Kids who spend more than two hours in front of a screen every day score lower on language and thinking tests, according to the earliest results of a study from the National Institutes of Health. The first batch of data from the study will be published next year, but as a preliminary finding, these results are worrying, given that the average tweenager spends up to 6 hours a day on their phone or tablet.
The NIH’s ambitious $300 million Adolescent Brain Cognitive Development study has enrolled 11,874 children, ages 9-10, including 2,100 twins or triplets. They will be followed through young adulthood at 21 research sites across the US.
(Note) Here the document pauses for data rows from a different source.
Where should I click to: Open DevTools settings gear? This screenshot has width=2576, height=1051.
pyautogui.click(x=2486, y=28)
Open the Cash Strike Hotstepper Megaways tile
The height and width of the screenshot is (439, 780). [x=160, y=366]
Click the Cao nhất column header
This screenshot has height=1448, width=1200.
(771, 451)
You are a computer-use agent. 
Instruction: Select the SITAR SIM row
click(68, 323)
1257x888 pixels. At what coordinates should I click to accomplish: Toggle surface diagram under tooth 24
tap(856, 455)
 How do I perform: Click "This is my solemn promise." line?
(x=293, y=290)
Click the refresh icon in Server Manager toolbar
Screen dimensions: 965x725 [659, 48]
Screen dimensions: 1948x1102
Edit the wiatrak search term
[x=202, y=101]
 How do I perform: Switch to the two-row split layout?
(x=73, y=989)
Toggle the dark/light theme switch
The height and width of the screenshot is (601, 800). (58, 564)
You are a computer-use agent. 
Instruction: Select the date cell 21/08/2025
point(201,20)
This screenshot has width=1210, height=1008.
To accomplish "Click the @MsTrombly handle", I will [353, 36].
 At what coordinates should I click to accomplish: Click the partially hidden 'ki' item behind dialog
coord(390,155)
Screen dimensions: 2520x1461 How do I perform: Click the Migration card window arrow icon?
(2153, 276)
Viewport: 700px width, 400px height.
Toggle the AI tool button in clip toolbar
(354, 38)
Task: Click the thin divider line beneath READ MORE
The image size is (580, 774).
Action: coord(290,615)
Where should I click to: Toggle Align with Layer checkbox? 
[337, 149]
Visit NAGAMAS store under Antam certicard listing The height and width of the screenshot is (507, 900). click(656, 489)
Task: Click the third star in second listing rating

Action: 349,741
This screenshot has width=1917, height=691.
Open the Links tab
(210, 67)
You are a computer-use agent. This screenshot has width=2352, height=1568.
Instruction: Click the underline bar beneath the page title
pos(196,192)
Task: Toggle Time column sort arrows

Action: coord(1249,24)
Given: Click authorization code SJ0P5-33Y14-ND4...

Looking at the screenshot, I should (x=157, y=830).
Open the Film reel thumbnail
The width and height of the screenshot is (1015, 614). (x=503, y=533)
Not all of the early results can be fully understood until researchers have more data. For example, children who spend upwards of seven hours a day in front of a screen have been found to experience a premature thinning of the cortex compared to their low-tech peers. The cortex is the outermost layer of the brain, the site of sensory input and the higher-order functions that arguably make us human. At first glance, this premature thinning would seem like another reason to panic.
But researchers cautioned that we cannot draw definitive conclusions from this finding – correlation does not imply causation, meaning the thinning could be caused by something other than prolonged screen time. “We don’t know if it’s a bad thing,” study director Gaya Dowling points out, explaining that such thinning is usually associated with a more mature brain than those of the 9 and 10-year-old experimental subjects, and it’s unknown what it signifies in a younger brain.
Not all scientists are waiting for the results to issue guidelines for parents of small children. The American Academy of Pediatrics recommends parents avoid digital media use altogether, except video chatting, in children under 18 to 24 months. Dr. Dimitri Christakis, the lead author of those guidelines, explains that babies don’t transfer what they do on a screen to the real world.
“If you give a child an app where they play with virtual blocks and stack them, and then put real blocks in front of them, they start all over,” he told 60 Minutes. “They don’t transfer the knowledge from two dimensions to three.”
In many ways, the concern that investigators like I have is that we’re sort of in the midst of a natural kind of uncontrolled experiment on the next generation of children.